**The records**.
▼

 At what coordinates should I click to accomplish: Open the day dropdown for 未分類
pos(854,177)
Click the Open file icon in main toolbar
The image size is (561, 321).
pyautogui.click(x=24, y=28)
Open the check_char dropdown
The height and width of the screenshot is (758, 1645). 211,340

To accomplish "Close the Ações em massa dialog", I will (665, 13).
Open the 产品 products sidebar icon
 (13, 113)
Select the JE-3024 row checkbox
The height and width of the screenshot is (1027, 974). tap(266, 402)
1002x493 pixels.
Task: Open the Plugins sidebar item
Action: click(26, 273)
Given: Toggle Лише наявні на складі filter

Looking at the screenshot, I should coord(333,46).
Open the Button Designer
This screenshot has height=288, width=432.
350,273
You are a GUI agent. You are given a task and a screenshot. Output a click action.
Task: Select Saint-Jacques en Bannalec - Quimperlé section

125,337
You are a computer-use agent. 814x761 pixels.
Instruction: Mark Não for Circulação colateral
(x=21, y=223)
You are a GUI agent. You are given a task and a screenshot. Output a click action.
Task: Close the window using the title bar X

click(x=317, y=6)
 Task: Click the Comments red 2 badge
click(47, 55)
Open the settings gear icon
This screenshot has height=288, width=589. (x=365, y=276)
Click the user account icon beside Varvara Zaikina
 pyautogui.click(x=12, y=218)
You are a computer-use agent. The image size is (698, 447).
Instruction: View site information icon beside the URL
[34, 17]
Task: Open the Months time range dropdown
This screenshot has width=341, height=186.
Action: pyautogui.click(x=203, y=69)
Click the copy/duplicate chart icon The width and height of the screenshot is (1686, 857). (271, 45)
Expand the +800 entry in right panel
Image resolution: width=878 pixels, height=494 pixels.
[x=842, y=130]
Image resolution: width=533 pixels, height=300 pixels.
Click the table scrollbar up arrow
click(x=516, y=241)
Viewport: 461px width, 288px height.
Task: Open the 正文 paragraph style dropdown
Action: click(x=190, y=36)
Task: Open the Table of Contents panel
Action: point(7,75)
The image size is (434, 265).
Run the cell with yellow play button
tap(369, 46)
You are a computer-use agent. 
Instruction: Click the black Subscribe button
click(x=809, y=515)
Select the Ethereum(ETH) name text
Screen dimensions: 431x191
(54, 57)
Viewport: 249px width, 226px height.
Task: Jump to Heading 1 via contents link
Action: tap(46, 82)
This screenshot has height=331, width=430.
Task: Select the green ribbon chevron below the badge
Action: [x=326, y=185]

▲

**Work request**. Repeat the material above in full. Match it exactly.

**Exercise result**.
 At what coordinates should I click to accomplish: Open the day dropdown for 未分類
pos(854,177)
Click the Open file icon in main toolbar
The image size is (561, 321).
pyautogui.click(x=24, y=28)
Open the check_char dropdown
The height and width of the screenshot is (758, 1645). 211,340

To accomplish "Close the Ações em massa dialog", I will (665, 13).
Open the 产品 products sidebar icon
 (13, 113)
Select the JE-3024 row checkbox
The height and width of the screenshot is (1027, 974). tap(266, 402)
1002x493 pixels.
Task: Open the Plugins sidebar item
Action: click(26, 273)
Given: Toggle Лише наявні на складі filter

Looking at the screenshot, I should coord(333,46).
Open the Button Designer
This screenshot has height=288, width=432.
350,273
You are a GUI agent. You are given a task and a screenshot. Output a click action.
Task: Select Saint-Jacques en Bannalec - Quimperlé section

125,337
You are a computer-use agent. 814x761 pixels.
Instruction: Mark Não for Circulação colateral
(x=21, y=223)
You are a GUI agent. You are given a task and a screenshot. Output a click action.
Task: Close the window using the title bar X

click(x=317, y=6)
 Task: Click the Comments red 2 badge
click(47, 55)
Open the settings gear icon
This screenshot has height=288, width=589. (x=365, y=276)
Click the user account icon beside Varvara Zaikina
 pyautogui.click(x=12, y=218)
You are a computer-use agent. The image size is (698, 447).
Instruction: View site information icon beside the URL
[34, 17]
Task: Open the Months time range dropdown
This screenshot has width=341, height=186.
Action: pyautogui.click(x=203, y=69)
Click the copy/duplicate chart icon The width and height of the screenshot is (1686, 857). (271, 45)
Expand the +800 entry in right panel
Image resolution: width=878 pixels, height=494 pixels.
[x=842, y=130]
Image resolution: width=533 pixels, height=300 pixels.
Click the table scrollbar up arrow
click(x=516, y=241)
Viewport: 461px width, 288px height.
Task: Open the 正文 paragraph style dropdown
Action: click(x=190, y=36)
Task: Open the Table of Contents panel
Action: point(7,75)
The image size is (434, 265).
Run the cell with yellow play button
tap(369, 46)
You are a computer-use agent. 
Instruction: Click the black Subscribe button
click(x=809, y=515)
Select the Ethereum(ETH) name text
Screen dimensions: 431x191
(54, 57)
Viewport: 249px width, 226px height.
Task: Jump to Heading 1 via contents link
Action: tap(46, 82)
This screenshot has height=331, width=430.
Task: Select the green ribbon chevron below the badge
Action: [x=326, y=185]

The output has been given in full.